By Connor Adams Sheets
More than 400 square blocks in the Auburndale area are included in a rezoning application the Department of City Planning expects to certify by April, according to Paul Graziano, an independent urban planning consultant in Flushing, who attended a closed-door community meeting on the issue last week with department representatives.
The plan represents the long-postponed fruit of a decade of advocacy work by Graziano and concerned residents and officials who say they want to see their residential neighborhoods protected from over-development.
The rezoning will go a long way toward protecting the character of parts of Auburndale, Kissena Park and Hollis Hills, Graziano said, but issues remain involving the plan for the Station Road, Oakland Gardens and Northern Boulevard areas.
“City Planning has moved in the right direction on everything except for a few major, major sticking points,” he said. “For the most part, it’s pretty good. All the issues pretty much focus on the Station Road area, all the other neighborhoods seem to be on board otherwise …. For the most part it’s changing the zoning to better reflect the existing physical development pattern.”
City Councilman Tony Avella (D-Bayside) said he has had conversations with City Planning representatives and thinks the agency will address the Oakland Gardens and Northern Boulevard concerns, but not the remaining Station Road issue.

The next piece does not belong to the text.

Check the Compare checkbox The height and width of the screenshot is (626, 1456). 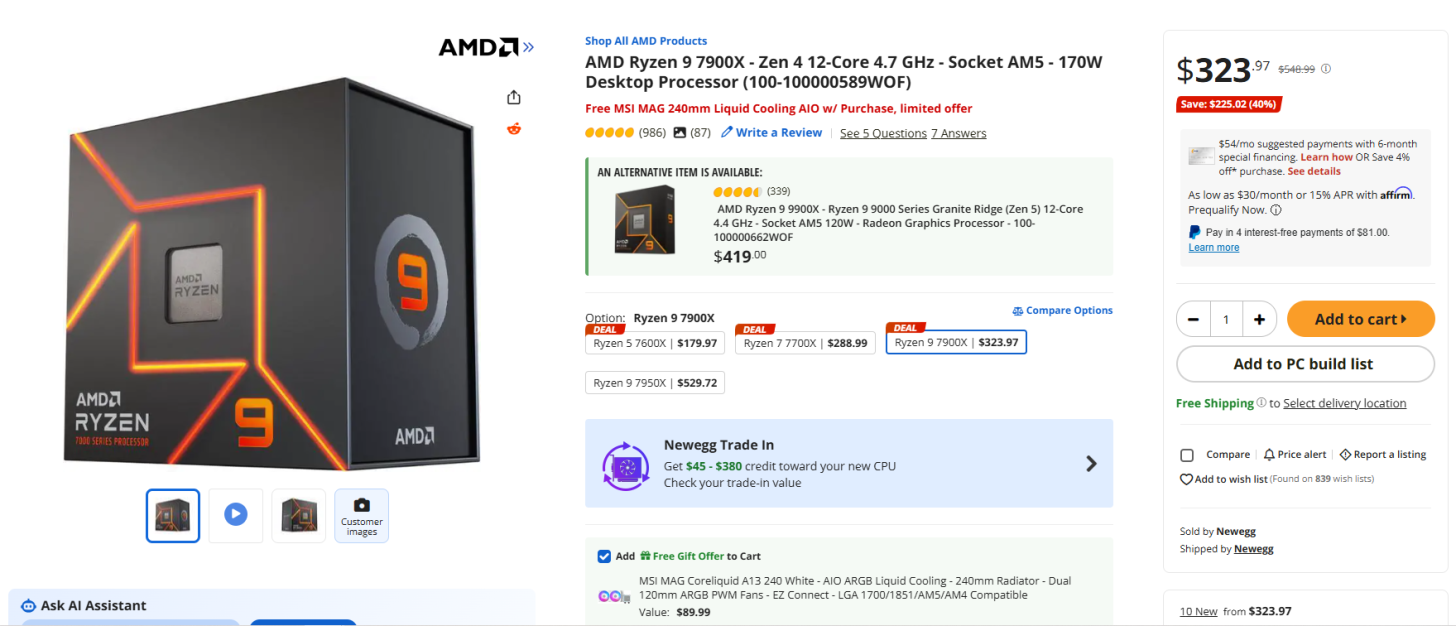tap(1187, 455)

“They addressed 90 percent of what we wanted done. I don’t see why this administration can’t do 100 percent of what the community asked for, but that’s the art of compromise,” he said. “Out of the three outstanding issues, two of them can be addressed at this point, and I’ve had conversations with them and I think they will be, so at this point I think we’d have the consensus that we need to move ahead if these two issues could be addressed.”
But the Station Road problem is significant, Graziano emphasized, who said the concerns about the other areas also must be adequately addressed. The manufacturing-zoned area near Star Nissan at Auburndale Lane is bothersome to nearby residents, who want it downzoned to residential, Graziano said, and the plan does so for only one-half of the site.
City Planning maintains that it has a longstanding policy to not rezone districts from manufacturing to residential if they are currently occupied by manufacturing uses.
But the city has accommodated nearly all of the residents’ concerns, according to Graziano, and the plan will stop the creep of big development, which he said has been detrimental to northeast Queens in recent years.
“This rezoning will do a lot to stabilize these neighborhoods, but as I’m saying, the damage has been done, but not enough to change the outcome of the proposed zoning,” he said. “It’s still a strong character, but if something isn’t done quickly, five or 10 years will go by and the character will be destroyed.”